A major impediment for drug discovery is our limited ability to successfully predict the clinical safety and efficacy of drugs from animal testing before they are taken to clinical trials with human participants. Almost 90 percent of drug candidates that successfully pass animal testing fail in clinical trials, and these failed trials translate to a loss of billions of dollars. With increased efforts to minimize animal testing, including through the FDA Modernization Act, which was unanimously approved by the Senate, and increased regulations by the European Union, how will these changes impact drug development?
Moving beyond animal models of disease
Moving beyond animal models and the data tied to those models will be a major undertaking for the pharmaceutical industry. Artificial intelligence (AI), including machine learning (ML), has become a leading frontier for pharma innovation and has shown significant success in various stages of drug discovery and development.
However, despite the adoption of new technologies like AI and organ-on-a-chip devices, there is at present no platform that can accurately predict the clinical safety of drug candidates. Why? AI pharma companies rely primarily on two-dimensional biology, which leads to poor predictions of drug safety, while current organ-on-a-chip devices overlook the value of AI/ML.
Traditional data, based on two-dimensional (2D) biology (combinations of publicly available data, data collected by other pharma and health organizations, and proprietary data they generate) that AI pharma companies use to train their models cannot predict clinical safety for humans, as the data itself is only based on animal studies. Traditional animal testing is so inaccurate at predicting what will actually work in the human body that 90 percent of drugs that enter clinical trials fail. AI/ML platforms are only as strong as the data they are trained on.
Patient-on-a-chip technology requires AI/ML integration
The transition to non-animal data relies on new, more accurate testing methods. Early 3D organoid technologies proved more accurate than conventional 2D biology in testing potential drug toxicity, and the jump to organ-on-a-chip models allowed drug developers to even better mimic specific organs like the liver.
While sophisticated, 3D miniaturized organ technologies have matured dramatically in the last few years, their lack of scalability is a major barrier to meeting the demand for data. In addition, these technologies often still rely on manual analysis of “end-point” data collected at the end of a single experiment rather than collected in real-time during the experiment.
The next innovation, patient-on-a-chip (i.e., multiple, interconnected organs-on-a-chip) technology, adds even more complexity and expense—severely limiting any move toward implementing this technology on industrial scales without AI/ML as part of the process. Unlocking the full potential of patient-on-a-chip technology requires AI/ML.
The benefits of integrated, advanced technology platforms
BioAI platforms, which fully integrate critical new technologies including AI/ML, organ- or patient-on-a-chip platforms, and real-time nano-sensing, while applying stem cell-derived genomic diversity, offer a clear path forward for advancing drug discovery.

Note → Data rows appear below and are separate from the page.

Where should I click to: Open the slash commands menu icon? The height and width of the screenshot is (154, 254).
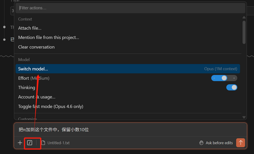tap(30, 143)
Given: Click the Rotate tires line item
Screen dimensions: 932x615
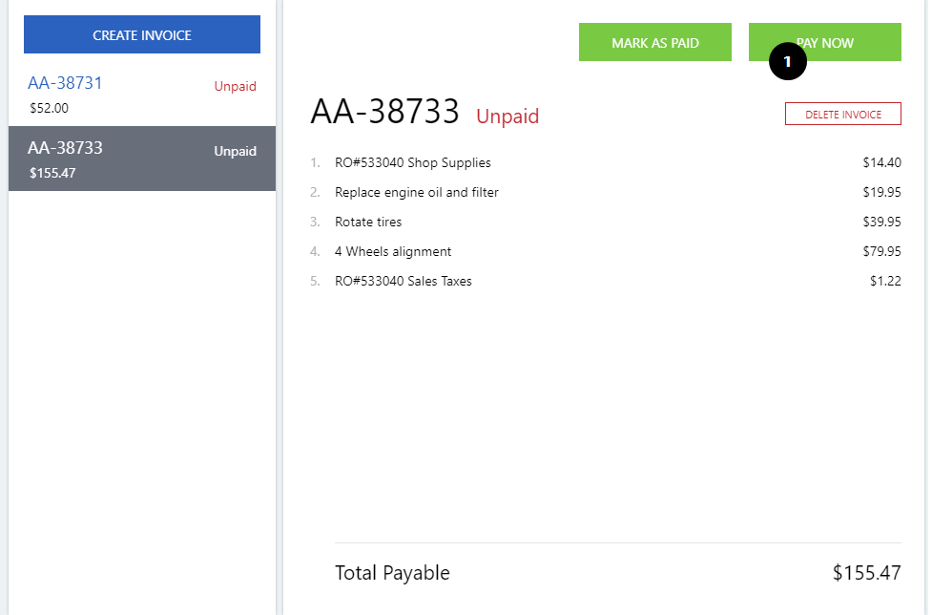Looking at the screenshot, I should coord(368,222).
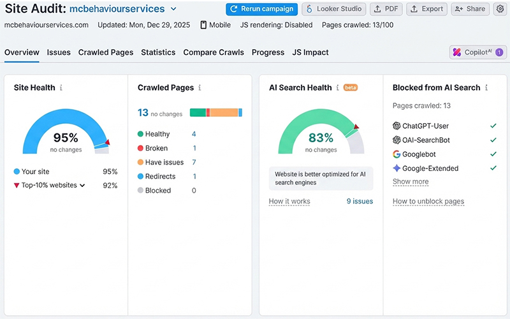Open the 9 issues link
Image resolution: width=510 pixels, height=319 pixels.
point(360,201)
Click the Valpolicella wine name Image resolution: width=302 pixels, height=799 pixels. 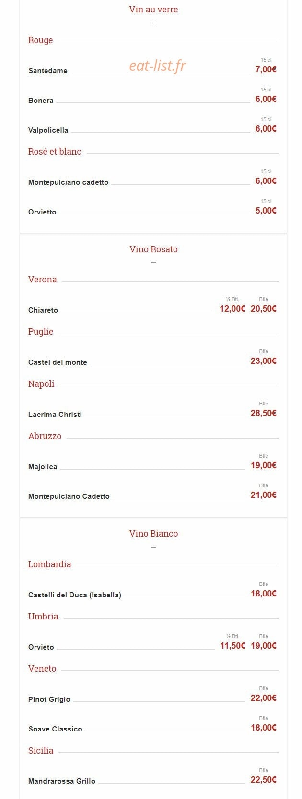pyautogui.click(x=48, y=130)
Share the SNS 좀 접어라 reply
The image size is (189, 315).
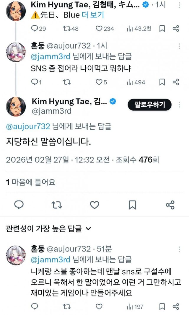(176, 82)
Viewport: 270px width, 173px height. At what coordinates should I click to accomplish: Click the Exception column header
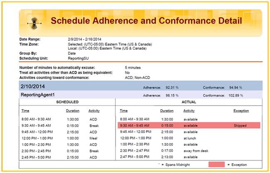pos(241,111)
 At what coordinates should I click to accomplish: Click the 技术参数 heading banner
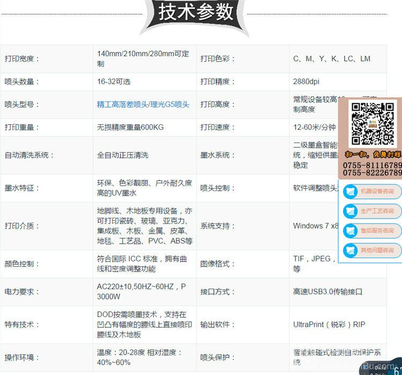(197, 12)
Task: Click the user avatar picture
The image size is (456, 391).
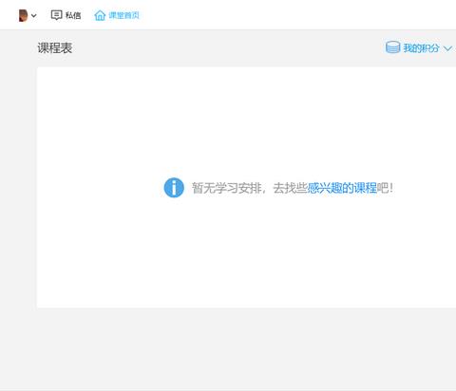Action: coord(23,15)
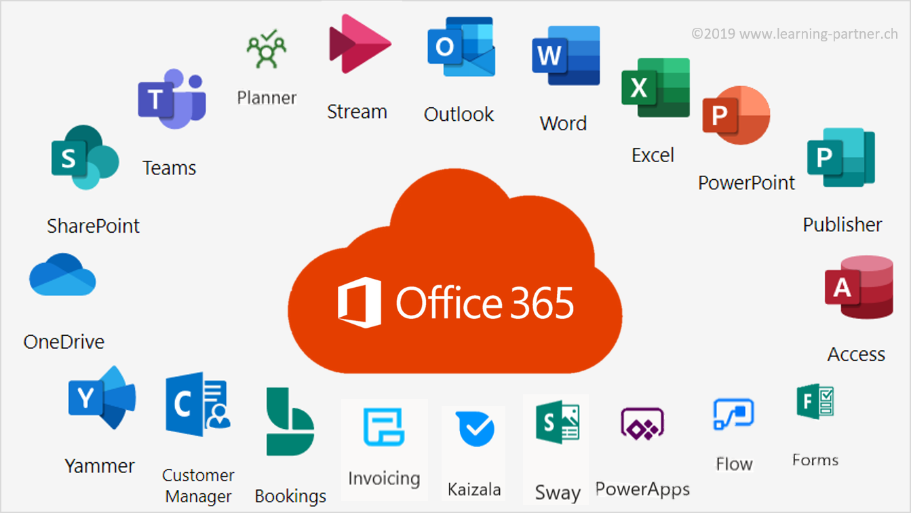This screenshot has width=911, height=513.
Task: Launch the Access database icon
Action: point(858,286)
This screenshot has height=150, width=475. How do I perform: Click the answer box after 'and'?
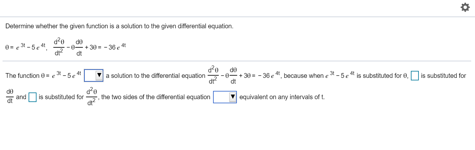pos(32,97)
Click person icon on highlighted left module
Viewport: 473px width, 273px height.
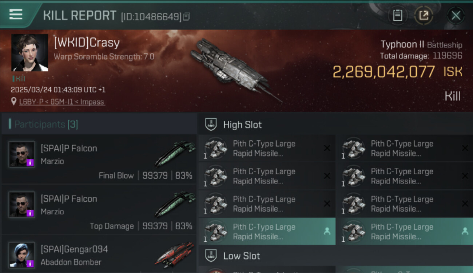327,231
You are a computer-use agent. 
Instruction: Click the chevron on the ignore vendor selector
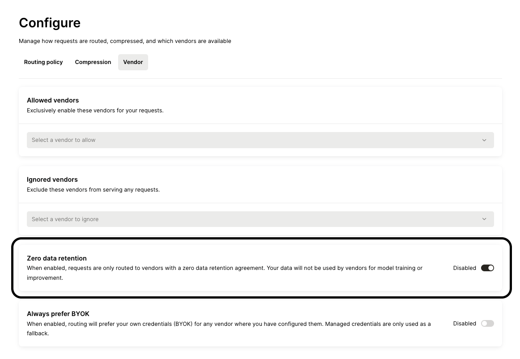point(484,219)

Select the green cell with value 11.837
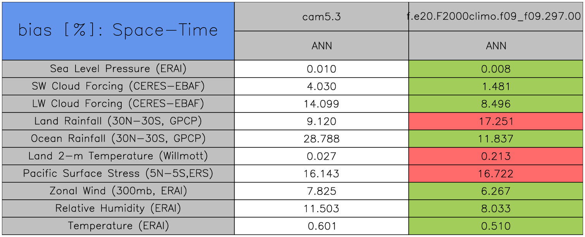tap(496, 139)
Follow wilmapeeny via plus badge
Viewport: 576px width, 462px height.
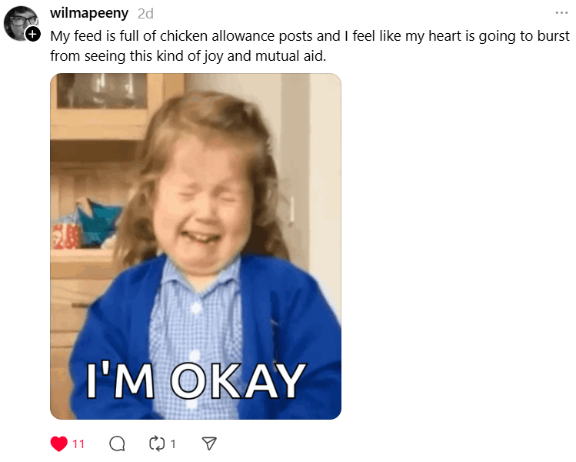(x=33, y=34)
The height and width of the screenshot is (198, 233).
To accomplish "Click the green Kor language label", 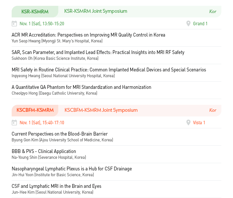I will (213, 12).

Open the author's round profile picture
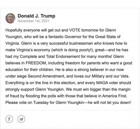[x=10, y=18]
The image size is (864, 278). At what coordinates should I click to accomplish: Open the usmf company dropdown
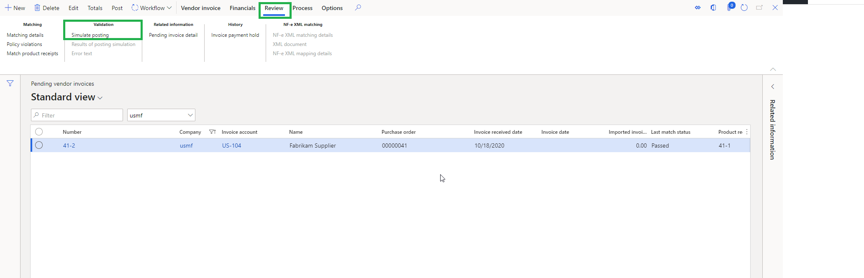point(190,115)
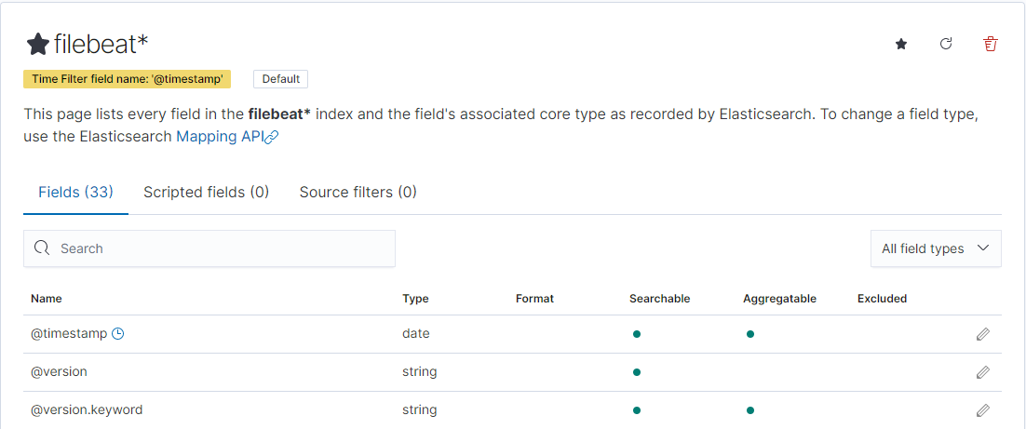The height and width of the screenshot is (429, 1026).
Task: Click the Searchable column header
Action: (659, 299)
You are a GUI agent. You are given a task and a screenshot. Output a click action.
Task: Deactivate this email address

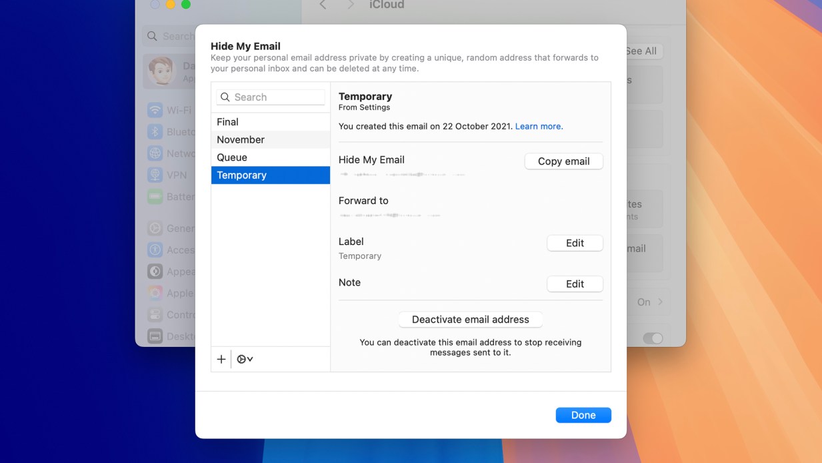click(x=469, y=319)
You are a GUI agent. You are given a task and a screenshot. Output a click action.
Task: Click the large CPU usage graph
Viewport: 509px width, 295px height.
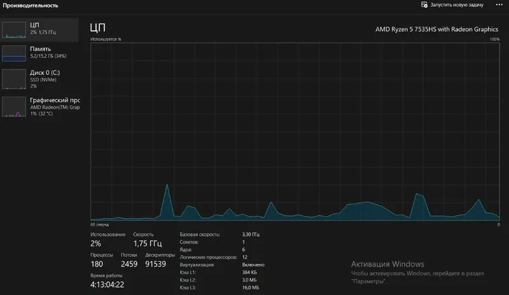pos(295,132)
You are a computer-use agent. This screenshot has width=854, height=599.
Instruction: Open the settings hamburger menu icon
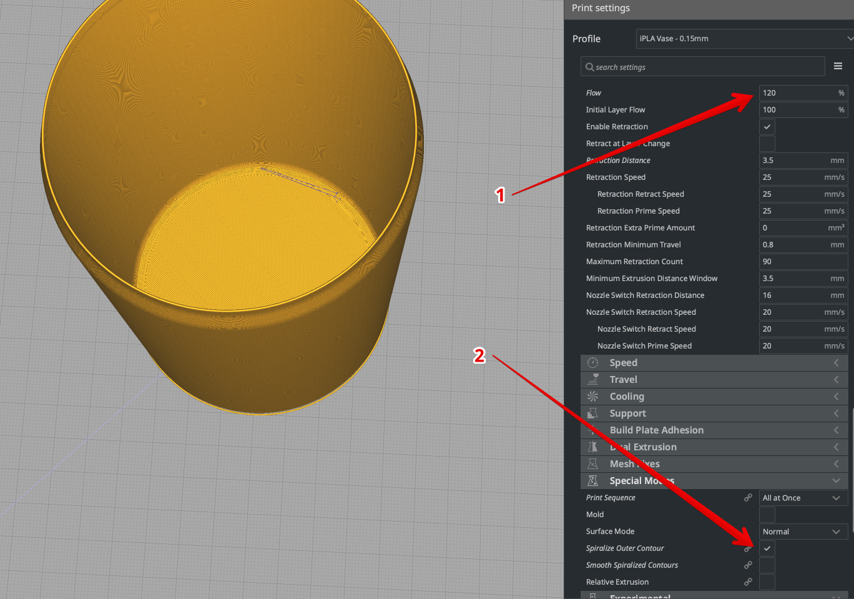(838, 66)
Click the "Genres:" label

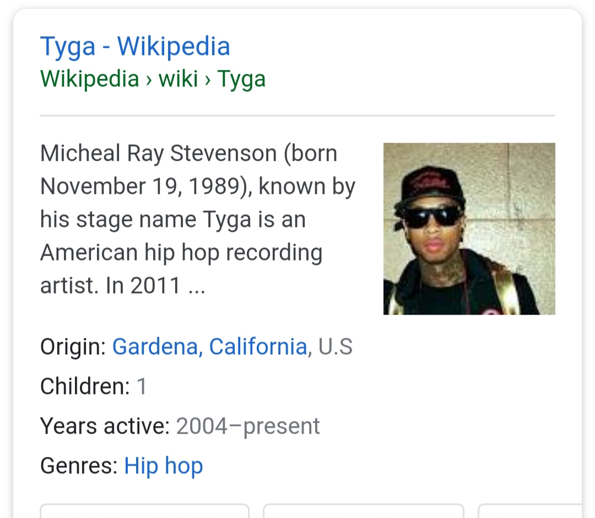(x=79, y=466)
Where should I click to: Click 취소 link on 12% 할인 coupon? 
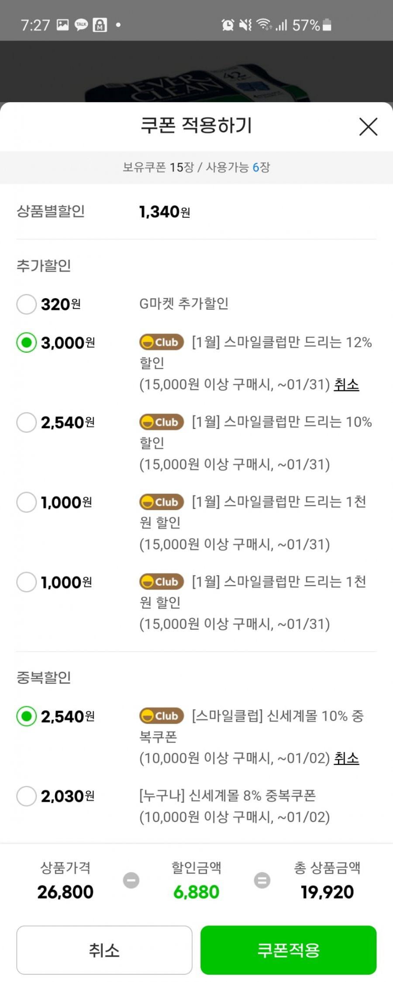(346, 385)
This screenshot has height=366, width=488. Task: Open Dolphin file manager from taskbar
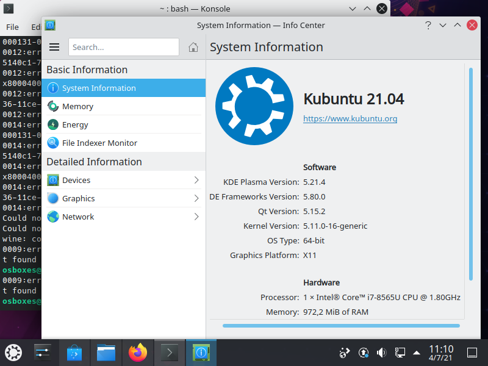point(106,352)
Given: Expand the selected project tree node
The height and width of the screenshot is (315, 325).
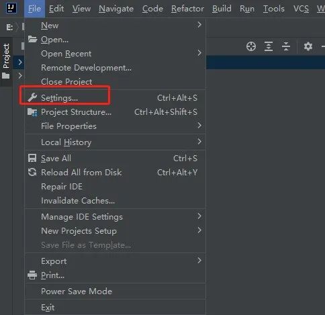Looking at the screenshot, I should click(20, 62).
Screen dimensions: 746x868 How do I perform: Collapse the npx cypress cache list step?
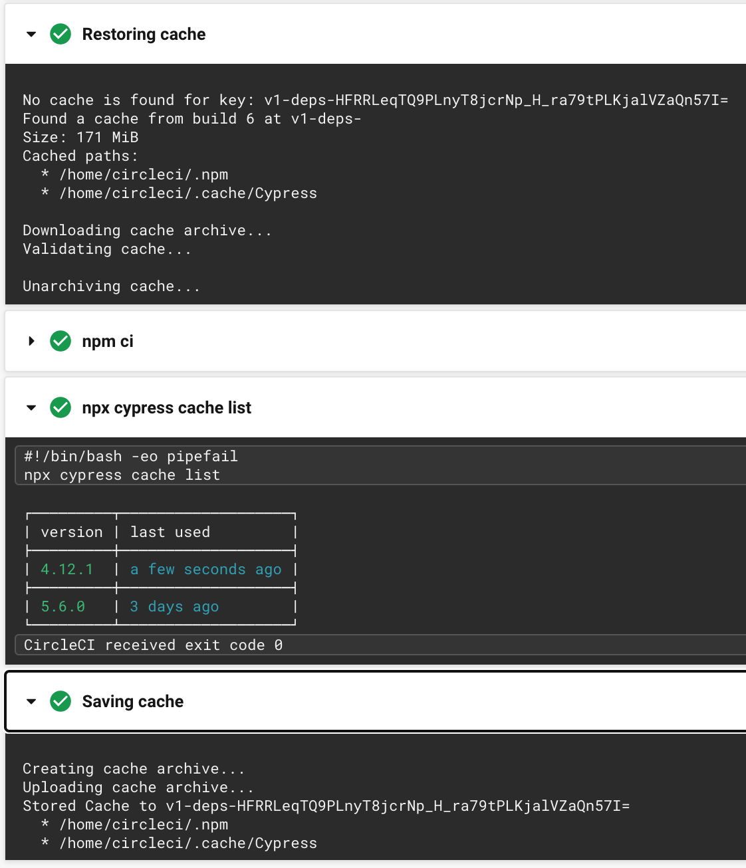pos(31,408)
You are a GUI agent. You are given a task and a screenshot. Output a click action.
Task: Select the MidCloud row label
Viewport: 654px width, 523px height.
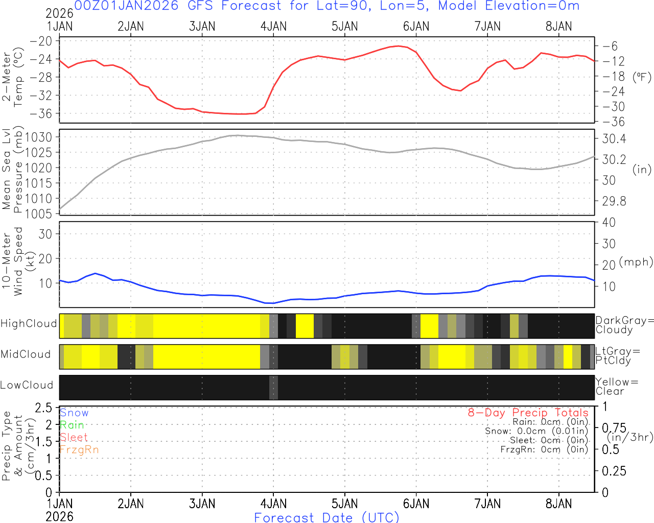click(x=26, y=354)
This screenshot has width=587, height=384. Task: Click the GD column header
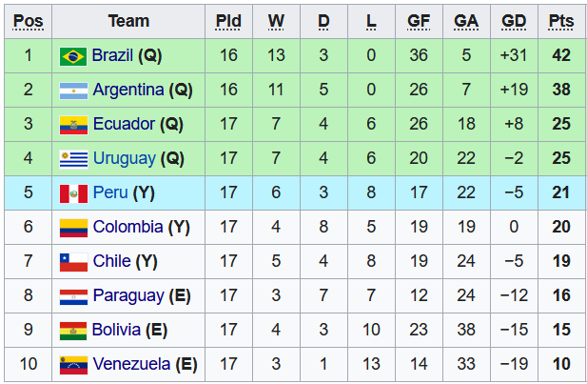click(x=514, y=21)
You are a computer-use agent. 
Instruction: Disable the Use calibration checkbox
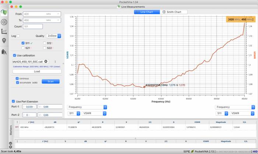14,55
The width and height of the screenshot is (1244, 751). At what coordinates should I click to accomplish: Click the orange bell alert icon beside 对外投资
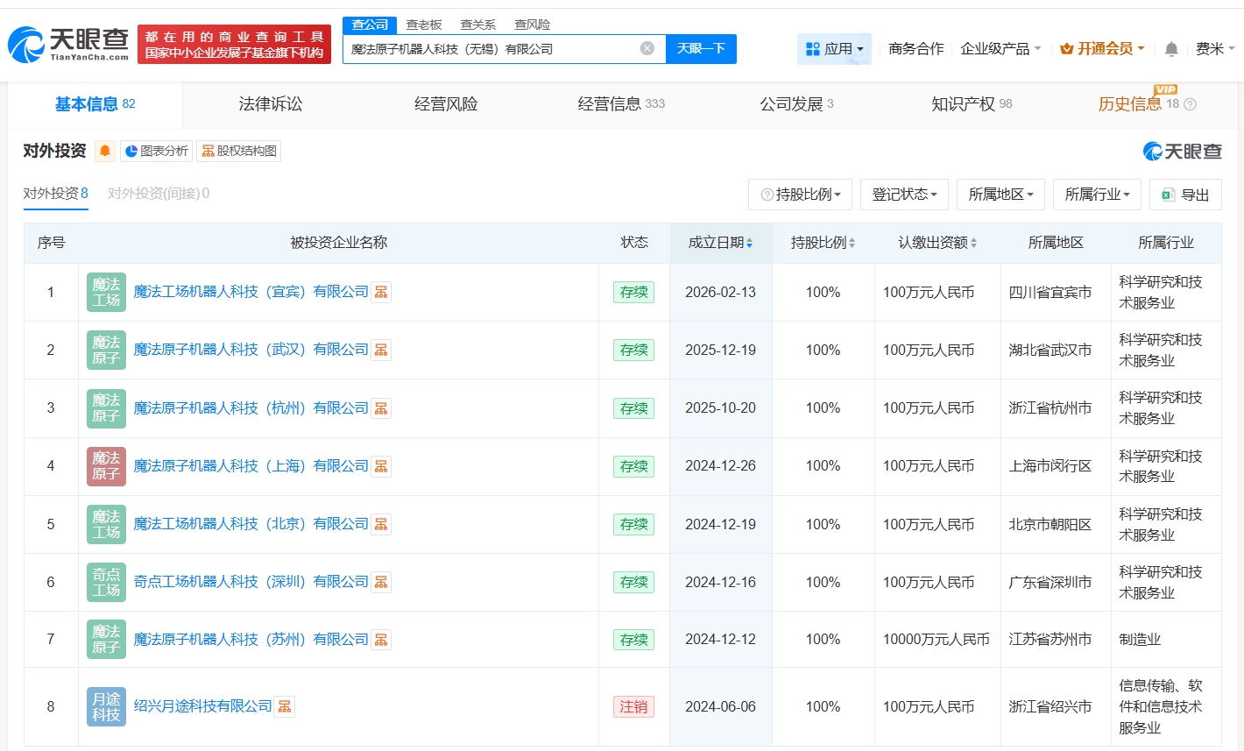(105, 151)
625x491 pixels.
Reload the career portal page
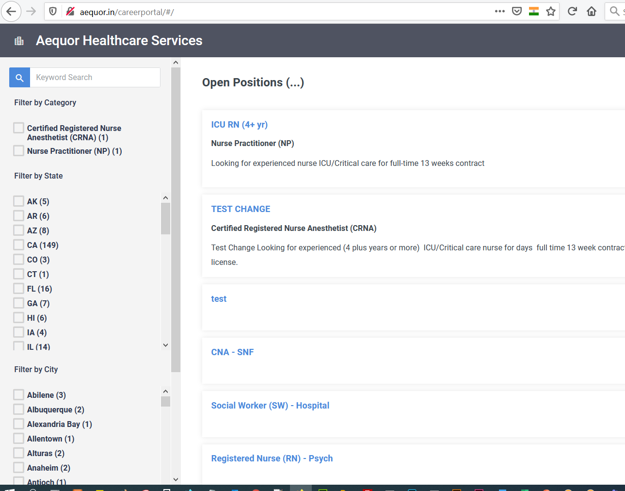[572, 11]
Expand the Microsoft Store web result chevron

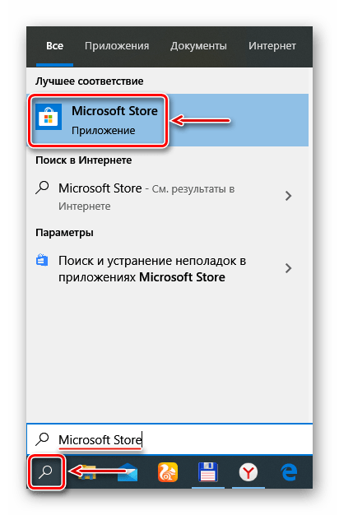[x=289, y=196]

With ML at the center, integrated BioAI prediction platforms open the door for performing thousands of patient-on-a-chip experiments in parallel, generating massive amounts of predictive, real-time, nano-sensing data that can be used to train ML algorithms to accurately predict drug safety.
For example, stem cell experiments performed on thousands of different patient-on-a-chip platforms can be used to capture a population’s genomic diversity and personalize drug selection. The future of clinical prediction lies in the ability to reliably and cost-effectively run thousands, even millions, of such clinical prediction experiments.
Enhancing drug development with integrate, advanced technology platforms
Well-timed with current regulatory pressures, the creation of integrated, advanced technology platforms will create a surge in drug innovation, while ensuring improved drug safety, better patient outcomes, and more efficient drug development. These benefits have the potential to span all disease areas, accelerating a drug candidate’s path to market, enabling rare disease drug discovery, and repurposing existing drugs, thus enhancing drug development and accessibility for the general population.